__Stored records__

────────

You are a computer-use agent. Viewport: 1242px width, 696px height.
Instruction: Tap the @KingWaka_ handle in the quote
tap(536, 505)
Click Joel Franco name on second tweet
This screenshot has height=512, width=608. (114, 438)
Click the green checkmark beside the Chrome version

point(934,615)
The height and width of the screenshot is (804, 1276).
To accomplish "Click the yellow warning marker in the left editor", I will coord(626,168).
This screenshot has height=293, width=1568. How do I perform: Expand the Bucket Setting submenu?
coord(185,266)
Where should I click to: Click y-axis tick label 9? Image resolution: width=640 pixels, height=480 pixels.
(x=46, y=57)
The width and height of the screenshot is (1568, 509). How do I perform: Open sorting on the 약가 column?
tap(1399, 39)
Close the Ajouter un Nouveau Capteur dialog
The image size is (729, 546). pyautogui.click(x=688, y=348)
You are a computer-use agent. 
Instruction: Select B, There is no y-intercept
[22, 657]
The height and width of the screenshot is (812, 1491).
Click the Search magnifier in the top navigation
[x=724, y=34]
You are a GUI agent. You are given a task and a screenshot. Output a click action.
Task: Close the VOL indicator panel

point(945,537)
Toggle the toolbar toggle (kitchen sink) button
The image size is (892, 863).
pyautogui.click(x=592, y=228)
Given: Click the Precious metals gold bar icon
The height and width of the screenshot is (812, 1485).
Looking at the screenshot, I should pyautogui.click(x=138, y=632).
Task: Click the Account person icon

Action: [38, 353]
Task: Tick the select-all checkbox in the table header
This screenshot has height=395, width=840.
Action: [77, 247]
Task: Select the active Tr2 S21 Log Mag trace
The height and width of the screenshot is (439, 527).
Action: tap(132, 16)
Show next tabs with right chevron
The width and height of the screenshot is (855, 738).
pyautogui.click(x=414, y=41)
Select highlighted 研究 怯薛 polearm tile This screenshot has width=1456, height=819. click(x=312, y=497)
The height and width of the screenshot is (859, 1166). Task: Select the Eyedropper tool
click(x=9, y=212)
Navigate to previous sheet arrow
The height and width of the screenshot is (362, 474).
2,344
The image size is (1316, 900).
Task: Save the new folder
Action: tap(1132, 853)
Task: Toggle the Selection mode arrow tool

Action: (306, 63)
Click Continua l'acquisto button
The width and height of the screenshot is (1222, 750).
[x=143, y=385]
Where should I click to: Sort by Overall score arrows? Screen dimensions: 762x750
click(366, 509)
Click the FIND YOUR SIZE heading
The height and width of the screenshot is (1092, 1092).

────────

__Required action__
Could you copy every line from the records that has "agent" in it?

__Your solution__
You are a computer-use agent. Viewport: 1242px width, 696px height.
You are a computer-use agent. 
You are a GUI agent. You are given a task and a screenshot. Output a click action.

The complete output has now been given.